## Metin Bölümü
====
Emsal Mahkeme Kararı İstanbul 1.Fikrî ve Sınaî Haklar Hukuk Mahkemesi 2018/255 E. 2019/336 K. 13.09.2019 T.

Görüntülediğiniz mahkeme kararı henüz kesinleşmemiştir. Yararlı olması amacıyla eklenmiştir.

T.C.
İSTANBUL
1.FİKRÎ VE SINAÎ
HAKLAR HUKUK MAHKEMESİ

ESAS NO : 2018/255 Esas
KARAR NO : 2019/336

DAVA : Markanın Kısmen İptali Talepli
DAVA TARİHİ : 11/06/2018
KARAR TARİHİ : 13/09/2019

Mahkememizde görülmekte bulunan Markanın Kısmen İptali talepli davasının yapılan incelenmesi sonucunda,
GEREĞİ DÜŞÜNÜLDÜ:
Davacı vekili dava dilekçesinde özetle; Müvekkili şirketinin 1987 yılından beri 250’ye yakın çalışana ve 4 büyük fabrikaya sahip bir üretici olarak kırtasiye kimyevi maddeler özellikle de mobilya ve sanayi tipi tutkal seköründe Türkiye’nin lider firmalarından biri olduğunu, Müvekkilinin uzun süredir ürettiği, tanınırlık sağladığı ürünlerinin bir kısmı da … markasını taşıdığını, davalı şirketin saat ticaretiyle iştigal olmasına karşın davaya konu markayı … numaralı başvurusu ile davacı Müvekkilinin iştigal konusu da dahil olmak üzere toplam yirmiyedi sınıfta tescil ettirdiğini, bu haksız durumun ortadan kaldırılması için davalı adına … no ile tescilli … Şekil ibareli markanın kullanmama nedeniyle dava dilekçesindeki 2.sınıftaki, 16.sınıftaki, 17.sınıfta bildirilen emtialarla sınırlı kısmi olarak 6769 Sayılı Yasanın 9.maddesine göre kullanmama nedeniyle iptaline,vekalet ücreti ve yargılama giderlerinin davalıya yükletilmesine karar verilmesini talep ve dava etmiştir.
Davalı vekili cevap dilekçesinde özetle;Davacı tarafından dayanak alınan kanunun yürürlüğe girdiği 10/01/2018 tarihinden itibaren kullanmama/kullanıma ara verme süresi beş yılı geçmesi halinde kullanılmayan markanın iptali taleplerinin ileri sürülebileceğini,bilindiği üzere dayanak alınan 6769 S.K.un yürürlüğe girmesinden önce 556 sayılı KHK’nın 14.maddesi Anayasa Mahkemesi Kararıyla iptal edildiğini, SMK yürürlüğe girdiği sırada markaların kanunen kullanılma yükümlülüğü bulunmadığını,10/01/2017 tarihinden itibaren SMK’nın markaların kullanılmamasına sonuç bağladığı gerekçesi ile kanunun yürürlüğe girmesinden önceki kullanmama hallerine geçmişe etkili olarak sonuç bağlanması mümkün olmadığını, bu nedenle 10/01/2022 tarihinden önce açılan kullanmama nedeniyle iptal davalarının reddi gerektiğini,açılan davanan esas ve usulden reddine ve yargılama giderleri ve vekalet ücretinin davacı yana yükletilmesine karar verilmesini talep etmiştir.
====
## Verilen Bilgiler
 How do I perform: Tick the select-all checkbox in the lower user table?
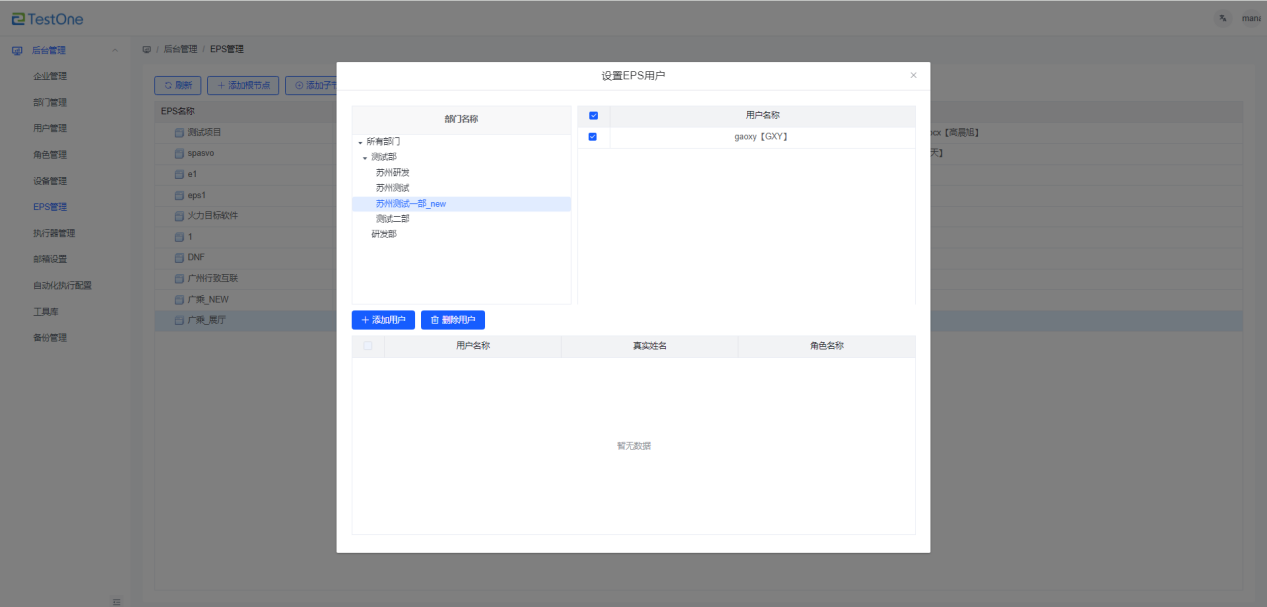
====
## Yönergeler
[a] Mahkeme kararındaki "Emsal Mahkeme Kararı" ifadesinden başlayarak "olması amacıyla eklenmiştir." ifadesi de dahil olmak üzere o kısmı hiçbir değişiklik yapmadan çıkarın.
[b] Mahkeme kararına göre şu ifadelerin her biri doğru mudur: (i) Dava tarihi 11/06/2018'dir; (ii) Davacı şirket saat ticaretiyle iştigal etmektedir; (iii) Davalı vekili, 556 sayılı KHK'nın 14. maddesinin Anayasa Mahkemesi kararıyla iptal edildiğini ileri sürmüştür. Her biri için evet ya da hayır deyip metinden belirleyici sözcükleri olduğu gibi alıntılayın.

## Cevap Anahtarı
[a]
Emsal Mahkeme Kararı İstanbul 1.Fikrî ve Sınaî Haklar Hukuk Mahkemesi 2018/255 E. 2019/336 K. 13.09.2019 T.

Görüntülediğiniz mahkeme kararı henüz kesinleşmemiştir. Yararlı olması amacıyla eklenmiştir.

[b]
(i) Evet: "DAVA TARİHİ : 11/06/2018"
(ii) Hayır: "davalı şirketin saat ticaretiyle iştigal olmasına karşın"
(iii) Evet: "556 sayılı KHK’nın 14.maddesi Anayasa Mahkemesi Kararıyla iptal edildiğini"